Ultraviolet light from the sun is a ubiquitous carcinogen that can inflict structural damage to the cellular DNA. As DNA carries important blueprints for cellular functions, failure in removing and restoring damaged parts of DNA in a timely fashion can have detrimental outcomes and lead to skin cancers in humans, said lead author Jung-Hyun Min, Ph.D., associate professor of chemistry and biochemistry in Baylor's College of Arts & Sciences.
Min - Team - Repair - Protein - Rad4/XPC
Min and her team showed how the repair protein Rad4/XPC would bind to one such UV-induced DNA damage—6-4 photoproduct—to mark the damaged site along the DNA in preparation for the rest of the nucleotide excision repair (NER) process in cells.
The study—"Structure and mechanism of pyrimidine-pyrimidone (6-4) photoproduct recognition by the Rad4/XPC nucleotide excision repair complex"—is published in the journal Nucleic Acids Research (NAR) as a "breakthrough article."
Articles - Studies - Questions - Field - Acids
Breakthrough articles present high-impact studies answering long-standing questions in the field of nucleic acids research and/or opening new areas and mechanistic hypotheses for investigation. They are the very best papers published at NAR, constituting 1 to 2 percent of those received by the journal.

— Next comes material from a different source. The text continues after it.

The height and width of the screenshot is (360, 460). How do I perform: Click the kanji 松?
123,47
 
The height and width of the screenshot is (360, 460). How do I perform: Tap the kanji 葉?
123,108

UV light threatens the integrity of the genome by generating cellular DNA damage known as intra-strand crosslink damage, Min said. Two major types of these lesions are cyclobutane pyrimidine dimer (CPD), which makes up about 70 percent of such damage; and 6-4 photoproduct (6-4PP), which constitutes about 30 percent.
DNA - Repair - System - NER - Lesions
The cellular DNA repair system (NER), which is responsible for clearing these lesions, works much faster for 6-4PP than CPD, Min said. This is because a DNA damage-sensing protein (called Rad4/XPC) that initiates NER is more efficient...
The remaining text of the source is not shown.